» What to do: Set down every record below exactly as it stands, leaving out the pictures.

» Records from a dataset:
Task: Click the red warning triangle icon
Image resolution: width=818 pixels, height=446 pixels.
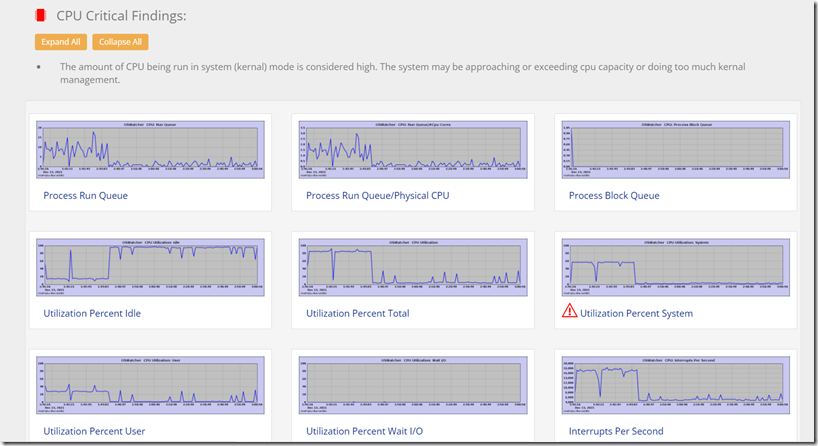Action: coord(569,311)
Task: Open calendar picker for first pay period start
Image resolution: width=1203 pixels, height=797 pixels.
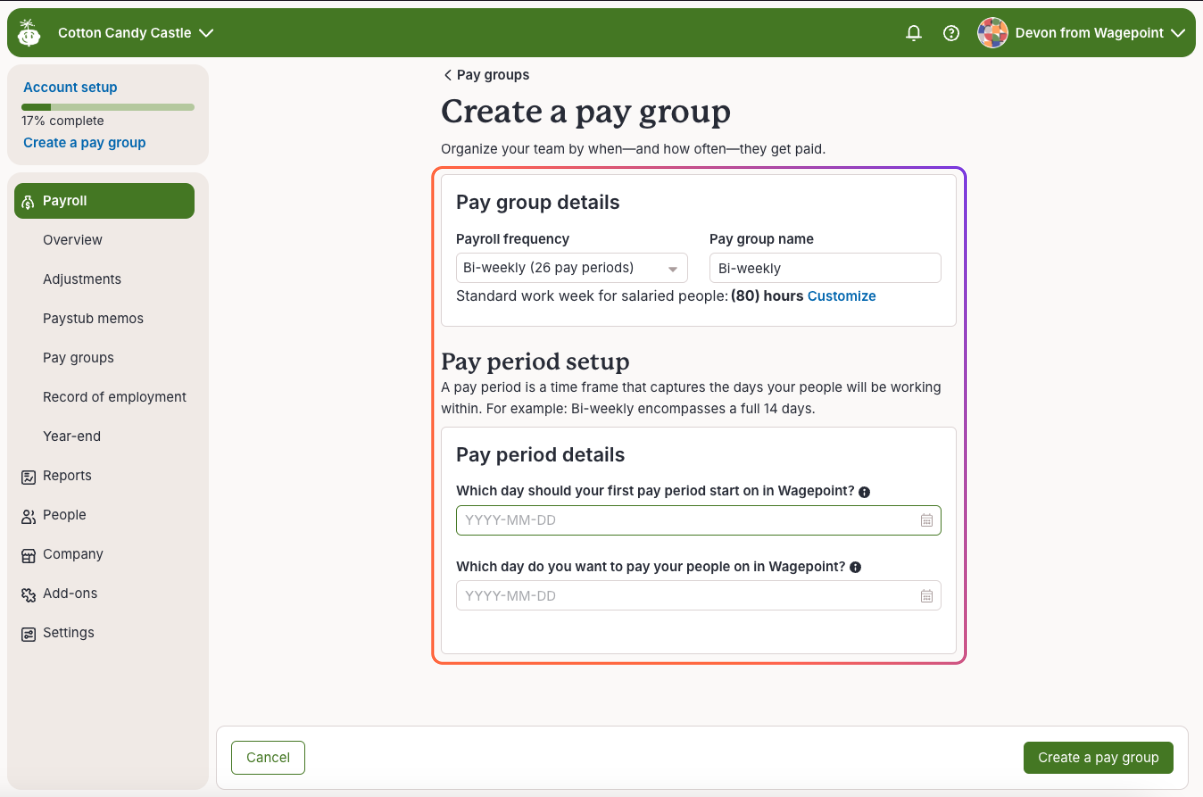Action: point(926,521)
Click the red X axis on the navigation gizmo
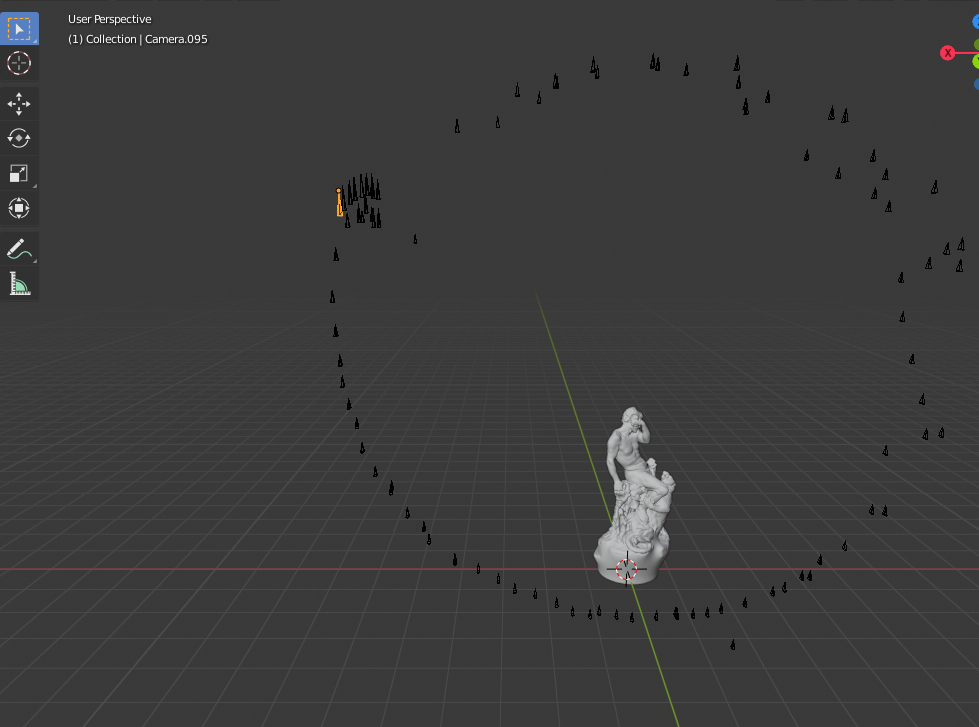 [947, 52]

» Exercise solution:
Task: Click the red warning triangle icon
Image resolution: width=818 pixels, height=446 pixels.
Action: coord(569,311)
Task: Open calendar picker for first pay period start
Image resolution: width=1203 pixels, height=797 pixels.
Action: point(926,521)
Click the red X axis on the navigation gizmo
 [947, 52]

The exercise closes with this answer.